Work task. Among the entries below, count each line holding the word "Extra". Write only the number.

Data supplied.
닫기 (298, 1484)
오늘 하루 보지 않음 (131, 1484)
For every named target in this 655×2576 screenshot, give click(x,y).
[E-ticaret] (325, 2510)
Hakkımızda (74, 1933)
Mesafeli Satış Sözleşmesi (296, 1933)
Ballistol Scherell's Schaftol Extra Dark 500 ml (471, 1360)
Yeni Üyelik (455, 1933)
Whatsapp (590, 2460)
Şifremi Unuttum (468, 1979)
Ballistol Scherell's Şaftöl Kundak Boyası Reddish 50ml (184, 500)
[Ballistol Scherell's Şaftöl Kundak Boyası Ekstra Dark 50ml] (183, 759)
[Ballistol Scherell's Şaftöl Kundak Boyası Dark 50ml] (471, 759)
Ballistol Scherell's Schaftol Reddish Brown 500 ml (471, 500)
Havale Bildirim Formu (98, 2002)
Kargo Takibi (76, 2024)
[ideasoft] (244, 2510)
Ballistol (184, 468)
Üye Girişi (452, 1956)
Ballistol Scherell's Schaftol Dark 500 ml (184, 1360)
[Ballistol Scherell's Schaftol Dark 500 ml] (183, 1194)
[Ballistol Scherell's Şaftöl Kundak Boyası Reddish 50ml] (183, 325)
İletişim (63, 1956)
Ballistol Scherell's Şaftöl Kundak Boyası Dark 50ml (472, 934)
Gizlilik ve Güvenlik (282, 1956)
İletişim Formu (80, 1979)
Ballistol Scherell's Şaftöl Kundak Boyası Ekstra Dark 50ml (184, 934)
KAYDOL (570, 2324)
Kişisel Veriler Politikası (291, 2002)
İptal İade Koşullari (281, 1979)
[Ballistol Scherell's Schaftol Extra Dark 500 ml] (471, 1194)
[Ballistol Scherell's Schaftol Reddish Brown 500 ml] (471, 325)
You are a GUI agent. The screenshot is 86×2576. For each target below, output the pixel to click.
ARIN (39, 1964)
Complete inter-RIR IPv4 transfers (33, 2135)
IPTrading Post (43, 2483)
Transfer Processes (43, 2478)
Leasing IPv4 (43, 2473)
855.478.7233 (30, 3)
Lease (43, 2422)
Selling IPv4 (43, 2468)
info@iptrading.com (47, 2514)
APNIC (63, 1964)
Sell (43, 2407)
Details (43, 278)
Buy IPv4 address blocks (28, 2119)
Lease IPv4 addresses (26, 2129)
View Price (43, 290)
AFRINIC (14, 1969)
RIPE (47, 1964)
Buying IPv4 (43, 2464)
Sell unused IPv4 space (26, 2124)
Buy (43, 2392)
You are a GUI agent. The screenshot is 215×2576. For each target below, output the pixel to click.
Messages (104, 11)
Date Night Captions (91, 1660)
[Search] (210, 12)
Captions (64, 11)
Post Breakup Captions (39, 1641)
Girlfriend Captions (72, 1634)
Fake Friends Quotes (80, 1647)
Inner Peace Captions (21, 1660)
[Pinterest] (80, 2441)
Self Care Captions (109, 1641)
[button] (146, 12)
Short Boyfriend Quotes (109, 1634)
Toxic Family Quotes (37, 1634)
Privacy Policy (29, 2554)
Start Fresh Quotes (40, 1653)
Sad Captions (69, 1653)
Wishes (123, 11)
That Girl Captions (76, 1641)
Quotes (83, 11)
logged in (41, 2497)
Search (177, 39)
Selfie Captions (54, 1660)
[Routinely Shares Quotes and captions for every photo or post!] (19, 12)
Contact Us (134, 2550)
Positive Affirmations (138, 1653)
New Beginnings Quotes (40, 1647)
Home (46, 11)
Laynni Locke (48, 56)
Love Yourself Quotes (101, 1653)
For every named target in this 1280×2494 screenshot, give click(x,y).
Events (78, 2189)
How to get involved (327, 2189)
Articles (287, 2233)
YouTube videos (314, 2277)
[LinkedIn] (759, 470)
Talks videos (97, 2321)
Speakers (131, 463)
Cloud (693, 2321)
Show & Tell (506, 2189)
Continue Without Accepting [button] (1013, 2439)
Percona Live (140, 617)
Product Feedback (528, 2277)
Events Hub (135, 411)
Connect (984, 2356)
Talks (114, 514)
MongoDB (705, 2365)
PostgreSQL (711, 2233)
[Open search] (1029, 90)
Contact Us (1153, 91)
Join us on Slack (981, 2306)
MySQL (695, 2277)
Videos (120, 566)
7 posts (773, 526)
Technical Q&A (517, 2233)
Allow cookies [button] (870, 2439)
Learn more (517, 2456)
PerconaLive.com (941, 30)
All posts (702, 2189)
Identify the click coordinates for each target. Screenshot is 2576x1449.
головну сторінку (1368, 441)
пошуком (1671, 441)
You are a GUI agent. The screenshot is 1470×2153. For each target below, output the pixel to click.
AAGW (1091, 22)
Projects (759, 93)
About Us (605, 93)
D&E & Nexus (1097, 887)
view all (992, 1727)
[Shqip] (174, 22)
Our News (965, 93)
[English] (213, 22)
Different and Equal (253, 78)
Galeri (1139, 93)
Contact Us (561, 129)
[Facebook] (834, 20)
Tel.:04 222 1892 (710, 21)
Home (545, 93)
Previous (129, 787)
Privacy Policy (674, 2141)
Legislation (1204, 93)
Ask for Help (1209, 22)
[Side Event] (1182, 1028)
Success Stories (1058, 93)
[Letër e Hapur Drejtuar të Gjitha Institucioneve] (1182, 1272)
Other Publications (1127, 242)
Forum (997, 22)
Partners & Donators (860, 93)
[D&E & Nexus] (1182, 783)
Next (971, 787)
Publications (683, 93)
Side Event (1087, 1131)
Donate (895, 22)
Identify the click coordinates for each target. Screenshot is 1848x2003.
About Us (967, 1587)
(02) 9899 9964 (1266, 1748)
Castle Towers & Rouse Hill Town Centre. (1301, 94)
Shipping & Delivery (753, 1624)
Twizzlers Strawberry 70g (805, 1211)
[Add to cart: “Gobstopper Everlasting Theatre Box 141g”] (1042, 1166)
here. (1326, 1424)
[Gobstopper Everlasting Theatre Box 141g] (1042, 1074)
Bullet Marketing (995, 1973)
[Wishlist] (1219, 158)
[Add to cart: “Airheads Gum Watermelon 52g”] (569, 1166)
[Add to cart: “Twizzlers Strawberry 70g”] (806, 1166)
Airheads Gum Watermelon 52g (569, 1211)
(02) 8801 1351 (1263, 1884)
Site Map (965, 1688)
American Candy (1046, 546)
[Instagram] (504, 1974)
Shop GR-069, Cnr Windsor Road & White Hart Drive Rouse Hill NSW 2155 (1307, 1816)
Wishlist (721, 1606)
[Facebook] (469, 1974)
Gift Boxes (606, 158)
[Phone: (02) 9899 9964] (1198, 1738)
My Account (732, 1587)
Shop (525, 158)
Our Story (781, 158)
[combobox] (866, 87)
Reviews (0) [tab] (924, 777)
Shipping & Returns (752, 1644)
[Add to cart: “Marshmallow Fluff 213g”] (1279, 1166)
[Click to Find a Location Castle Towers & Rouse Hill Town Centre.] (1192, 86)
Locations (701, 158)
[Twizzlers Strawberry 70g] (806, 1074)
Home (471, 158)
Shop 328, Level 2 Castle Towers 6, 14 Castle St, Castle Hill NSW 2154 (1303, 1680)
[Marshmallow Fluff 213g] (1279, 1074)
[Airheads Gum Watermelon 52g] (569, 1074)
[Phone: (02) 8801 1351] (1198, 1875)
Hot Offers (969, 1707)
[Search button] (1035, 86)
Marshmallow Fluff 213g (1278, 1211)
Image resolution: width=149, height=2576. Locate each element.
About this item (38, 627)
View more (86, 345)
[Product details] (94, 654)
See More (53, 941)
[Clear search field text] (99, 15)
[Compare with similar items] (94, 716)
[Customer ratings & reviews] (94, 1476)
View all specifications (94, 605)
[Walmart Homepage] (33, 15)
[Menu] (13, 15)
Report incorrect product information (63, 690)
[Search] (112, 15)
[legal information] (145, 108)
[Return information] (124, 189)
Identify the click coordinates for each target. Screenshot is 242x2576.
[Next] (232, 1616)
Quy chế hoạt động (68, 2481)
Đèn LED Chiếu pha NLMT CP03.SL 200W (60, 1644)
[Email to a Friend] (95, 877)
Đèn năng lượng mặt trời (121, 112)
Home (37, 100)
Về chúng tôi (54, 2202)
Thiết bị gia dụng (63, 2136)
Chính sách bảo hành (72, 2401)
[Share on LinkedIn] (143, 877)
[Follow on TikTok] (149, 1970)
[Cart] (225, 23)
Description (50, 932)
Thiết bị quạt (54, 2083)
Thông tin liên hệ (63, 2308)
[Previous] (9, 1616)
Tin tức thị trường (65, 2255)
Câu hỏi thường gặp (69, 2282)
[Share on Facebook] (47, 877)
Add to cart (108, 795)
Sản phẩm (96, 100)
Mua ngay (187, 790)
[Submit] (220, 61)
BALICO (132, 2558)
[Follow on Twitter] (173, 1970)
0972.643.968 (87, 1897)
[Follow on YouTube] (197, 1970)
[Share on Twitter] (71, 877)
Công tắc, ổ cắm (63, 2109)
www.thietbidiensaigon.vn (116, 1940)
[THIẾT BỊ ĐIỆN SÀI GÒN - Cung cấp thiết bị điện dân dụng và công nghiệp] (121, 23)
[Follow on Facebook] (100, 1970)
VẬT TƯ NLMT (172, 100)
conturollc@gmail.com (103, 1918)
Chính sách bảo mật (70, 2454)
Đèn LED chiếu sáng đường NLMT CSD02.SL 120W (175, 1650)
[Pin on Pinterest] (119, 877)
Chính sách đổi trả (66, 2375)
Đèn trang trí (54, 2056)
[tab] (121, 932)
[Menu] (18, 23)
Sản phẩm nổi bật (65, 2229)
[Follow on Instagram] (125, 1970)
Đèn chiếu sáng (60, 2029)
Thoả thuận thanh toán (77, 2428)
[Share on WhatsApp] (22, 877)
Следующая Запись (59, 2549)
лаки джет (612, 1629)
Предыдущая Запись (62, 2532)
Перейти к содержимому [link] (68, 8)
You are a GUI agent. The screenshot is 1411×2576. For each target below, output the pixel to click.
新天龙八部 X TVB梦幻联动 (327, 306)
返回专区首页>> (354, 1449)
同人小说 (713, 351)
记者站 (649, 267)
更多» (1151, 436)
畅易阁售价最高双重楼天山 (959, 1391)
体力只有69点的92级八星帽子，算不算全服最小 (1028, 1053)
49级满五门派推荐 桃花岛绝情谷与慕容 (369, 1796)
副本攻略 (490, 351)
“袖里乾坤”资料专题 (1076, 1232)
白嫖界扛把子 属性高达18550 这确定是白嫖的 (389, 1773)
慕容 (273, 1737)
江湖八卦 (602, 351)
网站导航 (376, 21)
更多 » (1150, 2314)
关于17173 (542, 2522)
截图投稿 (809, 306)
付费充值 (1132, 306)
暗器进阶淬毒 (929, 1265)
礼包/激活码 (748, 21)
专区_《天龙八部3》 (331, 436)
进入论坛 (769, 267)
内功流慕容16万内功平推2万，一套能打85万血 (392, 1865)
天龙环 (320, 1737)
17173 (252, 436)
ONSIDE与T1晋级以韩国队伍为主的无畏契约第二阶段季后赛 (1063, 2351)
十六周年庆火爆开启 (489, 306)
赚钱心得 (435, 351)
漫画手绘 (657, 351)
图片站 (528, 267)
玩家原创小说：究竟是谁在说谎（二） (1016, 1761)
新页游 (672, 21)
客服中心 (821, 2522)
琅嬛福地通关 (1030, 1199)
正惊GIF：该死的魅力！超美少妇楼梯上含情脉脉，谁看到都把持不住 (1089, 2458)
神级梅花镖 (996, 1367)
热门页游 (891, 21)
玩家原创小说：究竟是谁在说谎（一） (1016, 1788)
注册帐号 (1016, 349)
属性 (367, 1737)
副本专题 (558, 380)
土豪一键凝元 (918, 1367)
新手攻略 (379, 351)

Response area. 2